INSTRUCTION: Reproduce the forum thread on finding a vet near Caen word for word, from its title through its final line.

GIVEN TEXT:
↓↓↓

# Vet recommendation Caen France



## Littlebt (May 19, 2012)

Hi All,

Crossing to the UK on the BF route in April my little Dog is very nervous and he's scared and not particularly nice when visiting the Vet, can anyone reccomend a vet, we will be approaching Caen from the South, LeMans onward would be ideal.

Personal experienced reccomendations are what l'm looking for.

Many Thanks.
Brian.


----------



## dghr272 (Jun 14, 2012)

Littlebt said:


> Hi All,
> 
> Crossing to the UK on the BF route in April my little Dog is very nervous and he's scared and not particularly nice when visiting the Vet, can anyone reccomend a vet, we will be approaching Caen from the South, LeMans onward would be ideal.
> 
> ...

↑↑↑

PROVIDED DATA:

↓↓↓

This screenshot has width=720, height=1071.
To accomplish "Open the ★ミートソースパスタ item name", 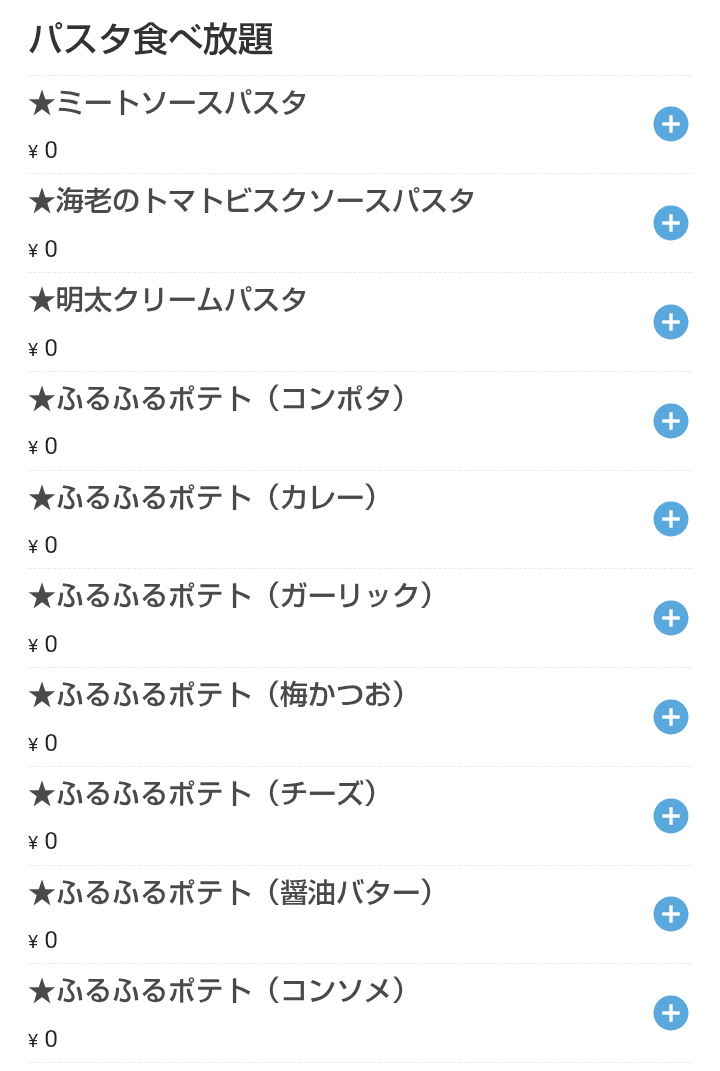I will coord(168,103).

↑↑↑

CORRECT RESPONSE:
# Vet recommendation Caen France



## Littlebt (May 19, 2012)

Hi All,

Crossing to the UK on the BF route in April my little Dog is very nervous and he's scared and not particularly nice when visiting the Vet, can anyone reccomend a vet, we will be approaching Caen from the South, LeMans onward would be ideal.

Personal experienced reccomendations are what l'm looking for.

Many Thanks.
Brian.


----------



## dghr272 (Jun 14, 2012)

Littlebt said:


> Hi All,
> 
> Crossing to the UK on the BF route in April my little Dog is very nervous and he's scared and not particularly nice when visiting the Vet, can anyone reccomend a vet, we will be approaching Caen from the South, LeMans onward would be ideal.
> 
> ...